Seeing Herself Out

‘A Doll’s House: Part 2’ from New Mexico Actors Lab

A few weeks ago, a friend and I went to the Violet Crown to see Stage Russia's simulcast of Uncle Vanya from a theater in Moscow. Still riding high off Oasis Theatre Company's nice production in Santa Fe in the fall, I was excited.

What we got, however, was a strange version that I can only describe as if David Lynch (of Fire Walk With Me and Blue Velvet fame) directed Chekhov, complete with interpretive dance, spooky lighting and odd character choices. My companion and I were perplexed, but transfixed; we didn't necessarily like it, but we couldn't turn away. It was technically profound, but totally absurd and not to my taste. At least we had booze.

It made me wonder if the Santa Fe theater scene that I crow about so much really is up to snuff. Do you have to have your brow furrowed and never hope to understand a thing in order for it to be groundbreaking? Do you have to be unsure if you even like something in order to love it?

Save for Theater Grottesco's few-and-far-between activities, we don't really have a company in town right now doing really weird shit. Nothing has freaked me out in a David Lynch kind of way. (What I'm saying, by the way, is that someone should start doing really weird shit.)

All this was swirling in my brain when I went to the season opener for New Mexico Actors Lab, that Old Faithful of Santa Fe, ever dependable for presenting hearty modern works in an accessible manner.

This remains true in NMAL's opener for its 2019 season. Artistic Director Robert Benedetti chose the topical A Doll's House, Part 2, contemporary playwright Lucas Hnath's sequel to the 1879 play A Doll's House by Henrik Ibsen. First produced in 2017, it received eight Tony nominations that year, and won one.

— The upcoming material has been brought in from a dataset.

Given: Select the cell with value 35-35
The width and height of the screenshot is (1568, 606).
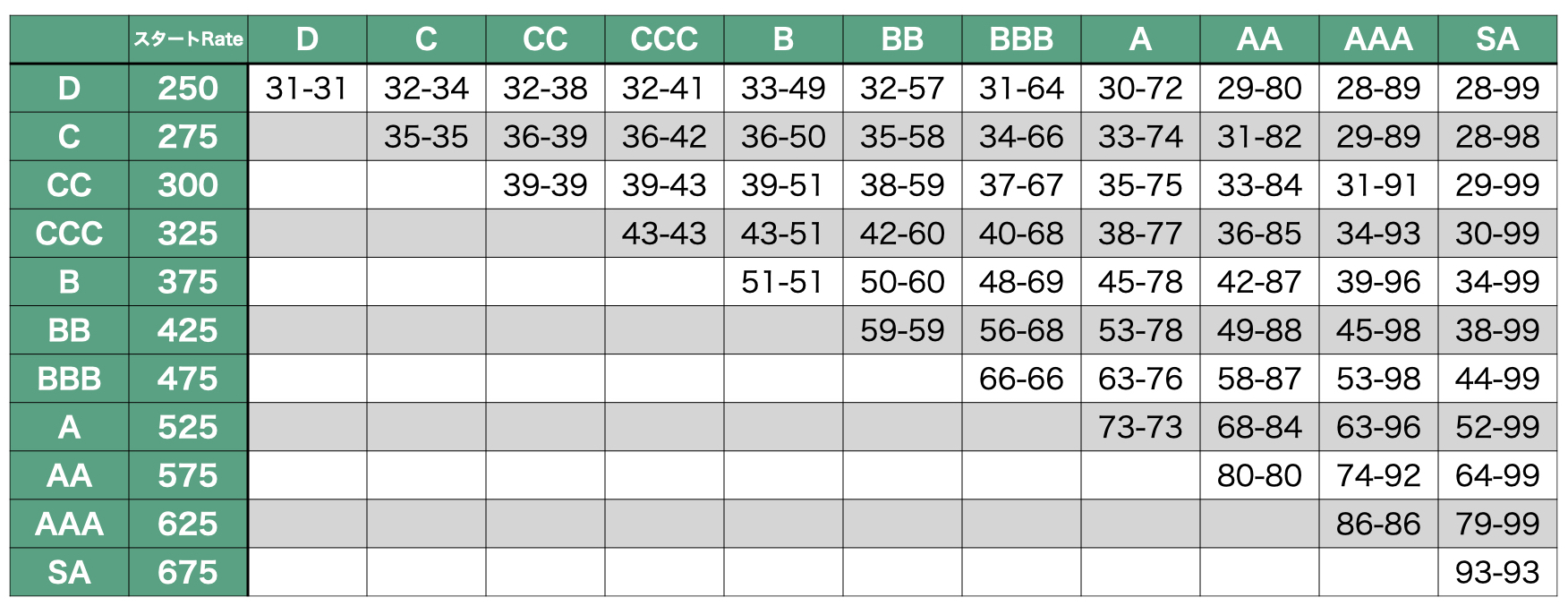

The original play concerned the marriage between Nora and Torvald, which fell apart due to dishonesty concerning money, jobs and love. Nora walked out on Torvald and their two children at the end, saying she needed to take care of herself before she had a duty to anyone else (a radical idea indeed for 1879).

This one sees her walking back in after 15 years. But it's not to reconcile—oh no. She wants only to settle some legal matters. She's quite happy, she says, having become a well-paid writer (lol) and living a gleeful life as a modern single woman.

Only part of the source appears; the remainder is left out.